[ В поисках идеала ]

Для чего тот или иной писатель создаёт произведение? Думаю, что не для литературных критиков, а как раз-таки для «впечатлений». Главной своей заслугой А. С. Пушкин считал даже не то, что в свой жестокий век прославил свободу, а что лирой пробуждал добрые чувства. Ценность произведения заключается в тех чувствах, которые оно вызывает. Это тот остаток, который в душе после того, как закрываешь последнюю страницу. Или пустота.
Литература – вещь субъективная, и каждый находит в ней то, что ищет.
Заур Газиев написал сказку.
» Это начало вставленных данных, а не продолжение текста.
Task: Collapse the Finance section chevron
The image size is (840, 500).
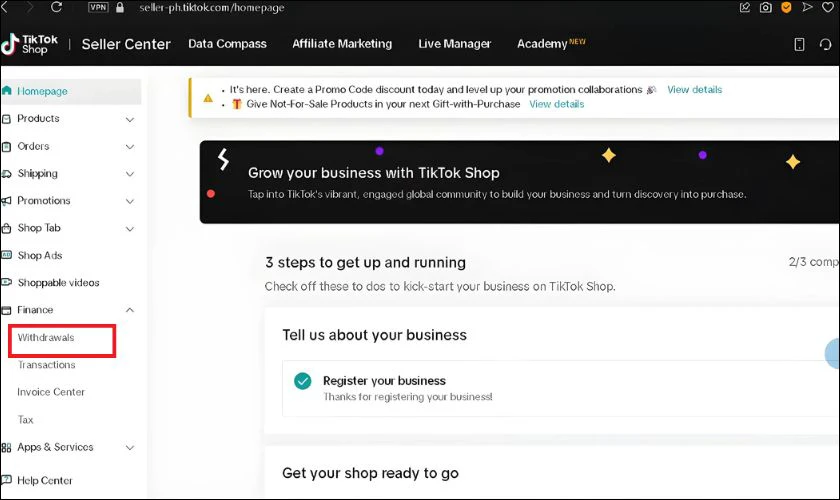Action: (130, 310)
Когда я её прочитала, поняла почему. Журналистика – главная ипостась его творчества. Но здесь нет и быть не может высоких героев: люди с такими качествами у нас в Дагестане в герои не попадают. Вот и родился жанр сказки, где их можно просто придумать. Появились и отзывы; думаю, что в обоих случаях – в одном больше, в другом меньше – авторы читали сказку с о-о-очень большим пристрастием. Светлана Анохина все свои недюжинные способности направила на развенчание не только писательской славы, но и личности «журналистского собрата». Юлия Головешкина остановилась лишь на недостатках произведения. Не буду оспаривать их точки зрения – каждый имеет право на своё мнение. Равно как и Газиев – на свою сказку.
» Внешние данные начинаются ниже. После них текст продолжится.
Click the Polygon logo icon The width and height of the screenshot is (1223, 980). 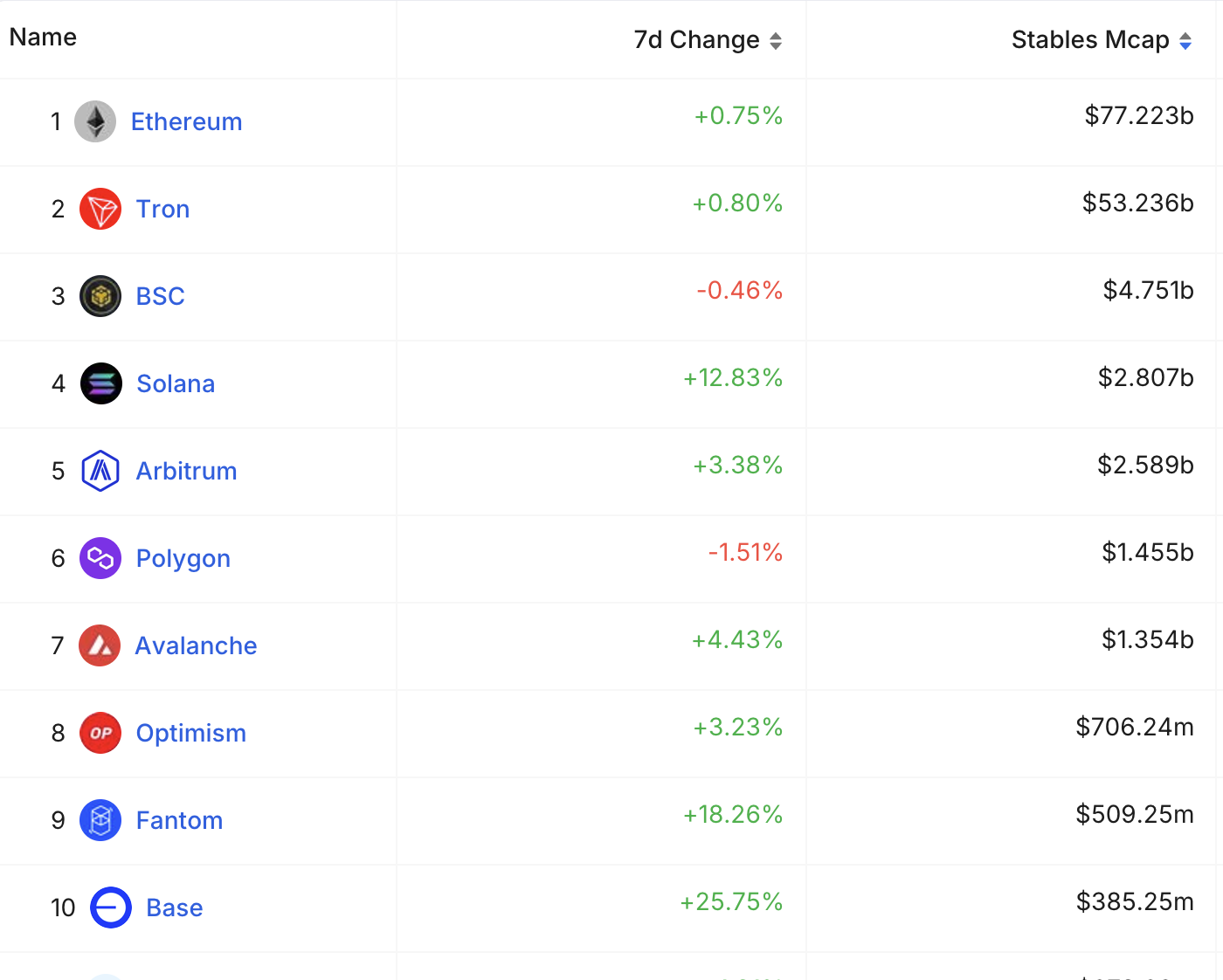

И здесь хотелось бы напомнить о том, что в начале карьеры ругали и А. С. Пушкина и Л. Н. Толстого, а уж сколько критики было по поводу Ф. М. Достоевского Газиеву и не снилось. Поэтому принимать слишком близко к сердцу коллективный напалм Головешкиной и Анохиной, наверное, не нужно, тем более, никто из них профессиональным критиком не является.
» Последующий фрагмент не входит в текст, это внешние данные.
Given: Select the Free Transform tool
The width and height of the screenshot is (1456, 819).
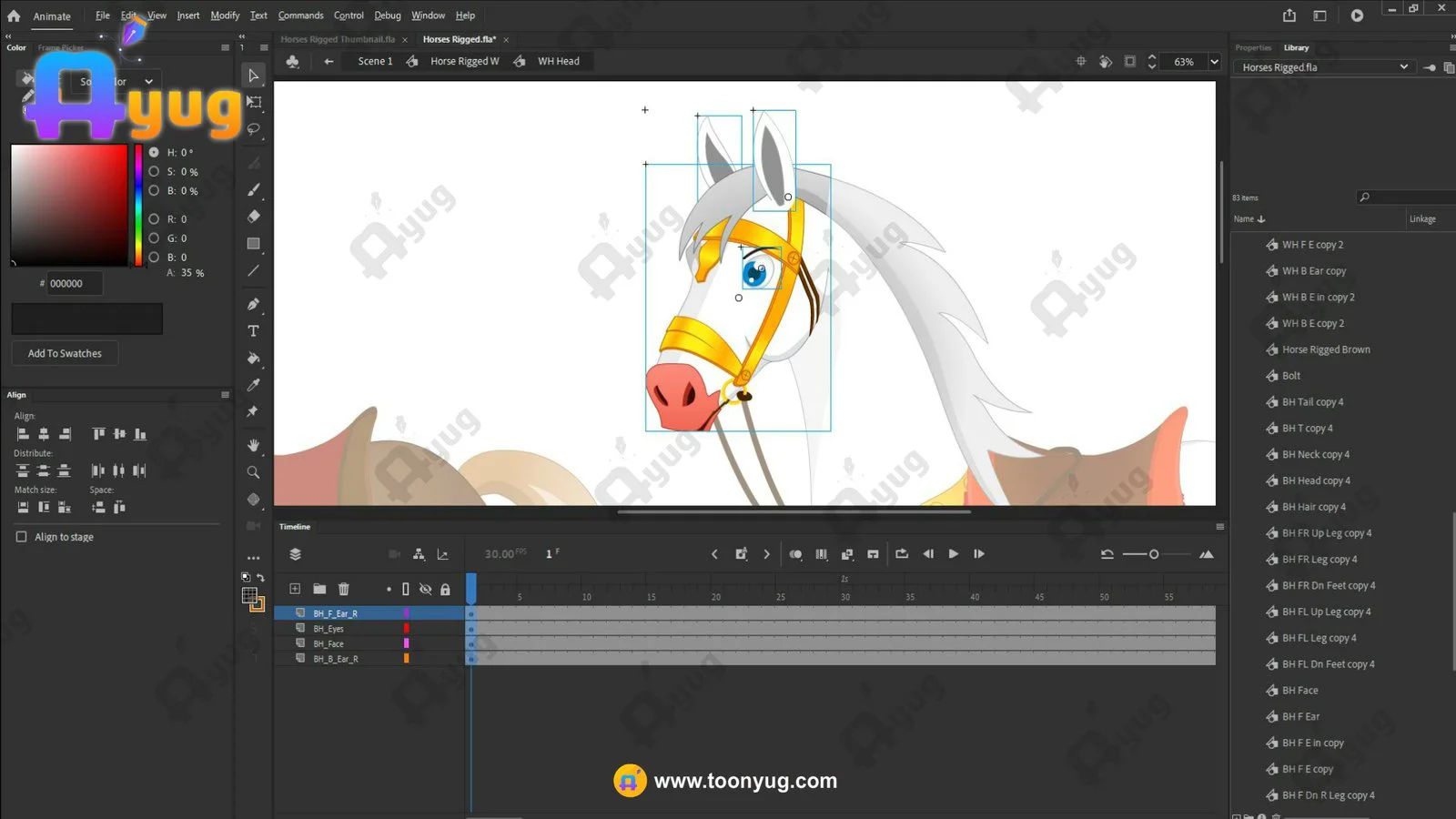Looking at the screenshot, I should 254,102.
Один из критиков середины XIX века, А. Григорьев, по выходу в свет первой комедии А. Н. Островского призывал читателей не обращать внимания на технические промахи молодого драматурга в свете «нового слова», сказанного им в своём произведении. Согласна с многими «техническими» замечаниями авторов статей. Хотя, к примеру, обвинение в неоригинальности сюжета мне не совсем понятно. В основе большинства сюжетов, самых оригинальных, на первый взгляд, – мифологический архетип, который и рождает сквозные мотивы, трагические коллизии и т. д. Оригинальным, самобытным сюжетное ядро становится уже в целостности, органичности всех компонентов произведения.
Мне не показались не доведёнными до конца и сюжетные линии: Муса женится на своей невесте, Иса и Айшат останутся вместе, финал открытый, и реалисту ясно, что Таиб умрёт; для любителей счастливого конца оставлена вера в то, что любящие сердца молодых спасут его от гибели.
Я о другом. О том «новом слове», которое пытался сказать в своей сказке Заур Газиев. А заключается оно, по выражению того же замечательного критика А. Григорьева, в самом что ни на есть старом слове. По моему мнению, Заур Газиев пытается воскресить кодекс чести горца, а точнее – общечеловеческий кодекс чести. Его герой-резонёр, Муртуз, – своеобразный Стародум из «Недоросля» Фонвизина. На протяжении всего повествования он декларирует нравственно-этические сентенции, которые по своей сути больше присущи европейскому морализатору, нежели горцу из средневекового Дагестана.
Задача автора – самая возвышенная и благородная: это пропаганда прекрасных общечеловеческих ценностей: мудрости, великодушия, справедливости, чувства долга и чести. Автор пытается провести и философскую идею неотвратимости наказания за всё, что вольно или невольно делает человек.
В свете дагестанских реалий, против которых выступает Газиев, каждый его герой воплощает тот или иной социальный тип, но он диаметрально противопоставлен современному: правитель, ратующий за общие для всех законы; сын правителя, не желающий для себя привилегий в бою, девушка, которая предпочла «принцу» простолюдина и т. д.
С моей точки зрения, «Близнецы», конечно, вызывают ряд серьёзных замечаний, что совершенно закономерно для первого литературного опыта. Отмечу то главное, которое, как мне кажется, определило остальные недостатки сказки. Это излишнее морализаторство, вызванное дидактической позицией автора и не укладывающееся в жанровые границы сказки. То есть сказка – это не та форма, в которую можно было уложить множественные морально-этические, социальные и даже философские сентенции, переполняющие произведение.
Тем не менее, факт появления в дагестанской литературе нового произведения, вызванного, как говорил Н. Гоголь, «жаждой идеала», есть явление замечательное и небесполезное.